Melissa Molina ’09 is the Residency Coordinator in the Department of Internal Medicine at The Brooklyn Hospital Center, managing 90 residents. She also serves as a Board of Trustees member of Omega Phi Beta Sorority, Incorporated, a national sorority committed to the development of collegiate and professional women through sisterhood, diversity, leadership, service and academic excellence. After work hours, she is a wellness coach and mentors in Herbalife Nutrition, helping people live a healthier lifestyle.
Job Title and Company: Residency Coordinator, the Brooklyn Hospital Center
Degree from SBU: BS in Healthcare Management with a minor in Women’s Studies, Class of 2009
What piece of advice would you offer students looking to get into your area of interest and expertise?

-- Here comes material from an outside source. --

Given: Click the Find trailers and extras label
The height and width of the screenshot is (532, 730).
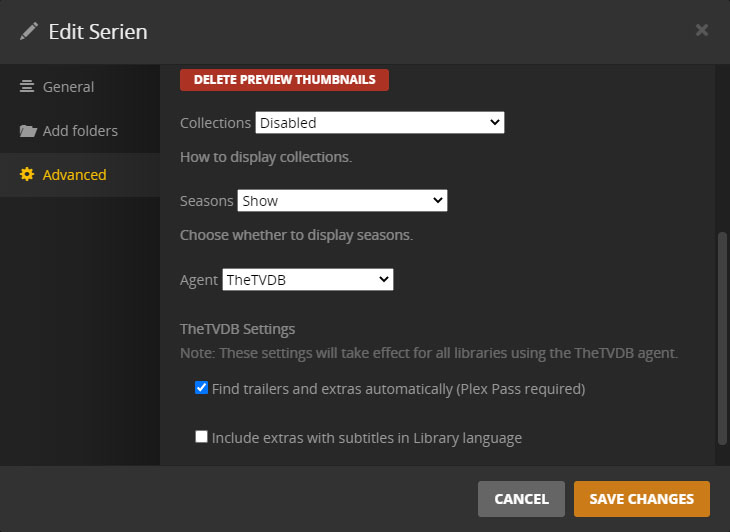Looking at the screenshot, I should tap(398, 388).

By taking on a leadership role on campus, it will teach you how to work collectively with others, delegate, and lead. These tools will be utilized and practiced after college, so it’s best to start sharpening those skills now. I highly recommend networking and volunteering. In the health care field, it’s who you know, and who will open the door for you. It will be very hard to stand out from the massive amount of applications they receive in their application portal. I would also recommend finding a mentor. They will help guide you and give you recommendations.

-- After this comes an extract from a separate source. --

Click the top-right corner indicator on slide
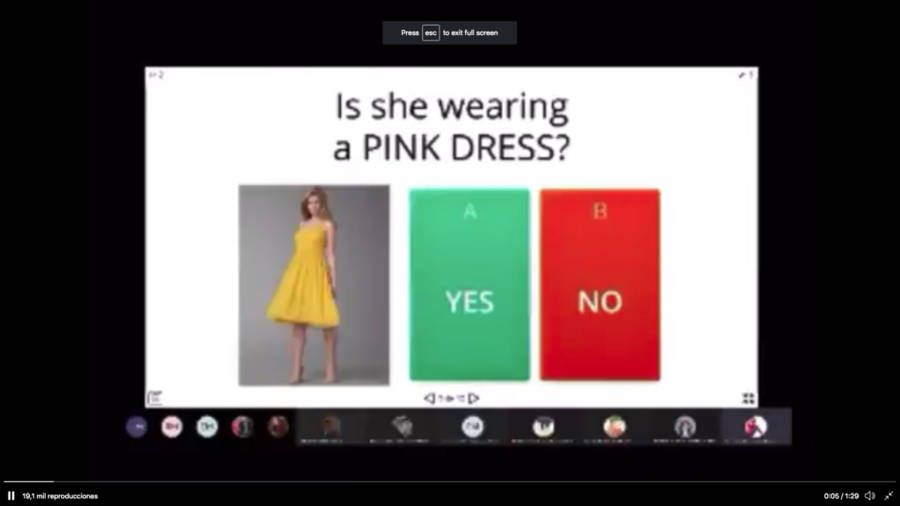This screenshot has height=506, width=900. pyautogui.click(x=745, y=75)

How do you think experiential learning (internships, service-learning, volunteering, etc.) impacts career success? Have you ever participated in experiential learning?
It impacts greatly and it’s a huge advantage. By being exposed and learning the tasks, you will see whether or not you are interested and there you will have the opportunity to network and ask questions. I did volunteer, but I wish I would have done it while I was an undergraduate.
How did you decide to enter into your field of work?
I love helping people. People said I should have been a nurse, but although I have compassion, I have my heart on my sleeves and would have gotten attached to all the patients, if I had gone that route. Instead, I chose to work on the operational side and work with doctors, residents, and physicians, as well as administrators and managers, to make sure the patients are well taken care of.
In what ways can students make the most of their free time?
Read, travel and work on their goals. They may change and that is okay. You are not going to have all of the answers right now, but with time and experience, you will know where you want to be and create the strategy to get there.
Melissa, thank you for providing valuable insight to students and fellow alumni. I’m so happy to hear about all the wonderful things you’re working on.